• TEXT:
---*---
Ned O'Gorman

Personal information
- Nickname: The Rock
- Born: Edmond O'Gorman 7 November 1921 Holycross, County Tipperary, Ireland
- Died: December 1990 (aged 69) Holycross, County Tipperary, Ireland
- Occupations: Publican, farmer
- Height: 5 ft 11 in (180 cm)

Sport
- Sport: Hurling
- Position: Full-forward

Club
- Years: Club
- Holycross-Ballycahill

Club titles
- Tipperary titles: 3

Inter-county
- Years: County
- 1948–1949: Tipperary

Inter-county titles
- Munster titles: 1
- All-Irelands: 1
- NHL: 1

= Ned O'Gorman (hurler) =

Irish hurler (1921–1990)

Edmond "Ned" O'Gorman (7 November 1921 – December 1990) was an Irish hurler. At club level he played with Holycross-Ballycahill, and also lined out at inter-county level with the Tipperary senior hurling team.
---*---
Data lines
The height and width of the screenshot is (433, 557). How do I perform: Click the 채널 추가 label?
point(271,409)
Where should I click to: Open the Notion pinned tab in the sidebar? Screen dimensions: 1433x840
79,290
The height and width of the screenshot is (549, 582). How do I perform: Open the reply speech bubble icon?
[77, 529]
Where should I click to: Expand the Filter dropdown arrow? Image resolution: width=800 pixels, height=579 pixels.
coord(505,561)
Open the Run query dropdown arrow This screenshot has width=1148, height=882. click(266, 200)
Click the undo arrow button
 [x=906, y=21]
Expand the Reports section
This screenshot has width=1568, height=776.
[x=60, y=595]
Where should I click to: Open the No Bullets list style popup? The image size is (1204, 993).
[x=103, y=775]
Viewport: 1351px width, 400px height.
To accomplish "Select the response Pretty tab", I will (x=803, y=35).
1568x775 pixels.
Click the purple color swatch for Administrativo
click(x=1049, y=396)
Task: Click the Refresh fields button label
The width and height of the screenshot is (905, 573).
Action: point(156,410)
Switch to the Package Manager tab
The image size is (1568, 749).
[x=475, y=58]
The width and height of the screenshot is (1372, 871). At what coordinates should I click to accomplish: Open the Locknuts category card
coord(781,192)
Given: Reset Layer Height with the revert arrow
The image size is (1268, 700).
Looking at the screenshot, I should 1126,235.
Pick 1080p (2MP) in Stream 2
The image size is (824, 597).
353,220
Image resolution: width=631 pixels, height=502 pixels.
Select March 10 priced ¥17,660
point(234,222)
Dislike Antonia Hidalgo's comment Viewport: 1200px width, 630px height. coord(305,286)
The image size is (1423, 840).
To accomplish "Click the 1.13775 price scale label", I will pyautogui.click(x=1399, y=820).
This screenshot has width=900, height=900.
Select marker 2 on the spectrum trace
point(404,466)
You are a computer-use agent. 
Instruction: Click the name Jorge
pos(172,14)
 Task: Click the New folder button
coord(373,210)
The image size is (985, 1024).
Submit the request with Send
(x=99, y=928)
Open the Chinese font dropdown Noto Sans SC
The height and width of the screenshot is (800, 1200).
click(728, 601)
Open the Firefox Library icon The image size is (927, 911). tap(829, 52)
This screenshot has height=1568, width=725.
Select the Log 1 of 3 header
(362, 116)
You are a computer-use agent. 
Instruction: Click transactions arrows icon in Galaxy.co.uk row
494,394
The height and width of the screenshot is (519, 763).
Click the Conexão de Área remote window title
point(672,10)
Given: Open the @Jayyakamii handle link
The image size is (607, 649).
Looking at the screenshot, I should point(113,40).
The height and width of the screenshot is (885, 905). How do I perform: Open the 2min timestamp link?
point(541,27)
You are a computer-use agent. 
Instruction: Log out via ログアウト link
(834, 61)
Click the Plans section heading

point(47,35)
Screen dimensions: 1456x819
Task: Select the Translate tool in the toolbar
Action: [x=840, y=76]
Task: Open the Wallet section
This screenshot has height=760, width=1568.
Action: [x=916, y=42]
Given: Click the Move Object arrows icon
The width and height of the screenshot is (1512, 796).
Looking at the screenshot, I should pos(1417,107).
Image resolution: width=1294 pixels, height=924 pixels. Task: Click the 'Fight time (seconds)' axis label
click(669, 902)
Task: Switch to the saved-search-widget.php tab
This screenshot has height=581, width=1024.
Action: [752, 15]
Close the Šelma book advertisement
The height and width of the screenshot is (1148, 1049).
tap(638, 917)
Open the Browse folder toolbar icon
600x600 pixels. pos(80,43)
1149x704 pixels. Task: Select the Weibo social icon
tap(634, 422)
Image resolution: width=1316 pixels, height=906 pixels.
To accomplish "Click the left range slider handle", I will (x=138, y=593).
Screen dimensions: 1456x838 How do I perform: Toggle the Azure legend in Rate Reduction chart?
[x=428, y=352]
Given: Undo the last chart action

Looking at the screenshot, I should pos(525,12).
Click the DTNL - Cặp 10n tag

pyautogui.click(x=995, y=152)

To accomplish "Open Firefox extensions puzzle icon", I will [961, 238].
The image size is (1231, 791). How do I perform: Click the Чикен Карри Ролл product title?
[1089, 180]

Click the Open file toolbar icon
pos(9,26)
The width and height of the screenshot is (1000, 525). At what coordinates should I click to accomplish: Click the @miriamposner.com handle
---*---
• STATED GOAL 1: Using the text on Ned O'Gorman, explain what hurling he played that makes him an Irish hurler. Answer in one to three sentences.
• STATED GOAL 2: Write the next part of the Ned O'Gorman biography, starting after its final sentence.
The records are not needed for this work.

• RIGHT ANSWER 1: At club level, he played hurling with Holycross-Ballycahill. At inter-county level, he lined out with the Tipperary senior hurling team, where he is listed for 1948–1949.

• RIGHT ANSWER 2:
==Career==

O'Gorman first played hurling at club level, alongside his brother Denis O'Gorman, with Holycross-Ballycahill. After progressing from the minor ranks, he was a member of the club's senior team that captured three Tipperary SHC titles during a golden age for the club between 1948 and 1954. O'Gorman also won a Mid Tipperary SHC medal in 1947.

O'Gorman's performances at club level earned a call-up to the Tipperary senior hurling team. He won National Hurling League and Munster SHC medals in 1949, and was a non-playing substitute when Tipperary beat Laois in the 1949 All-Ireland final.

==Death==

O'Gorman died after a period of ill health in December 1990, aged 69.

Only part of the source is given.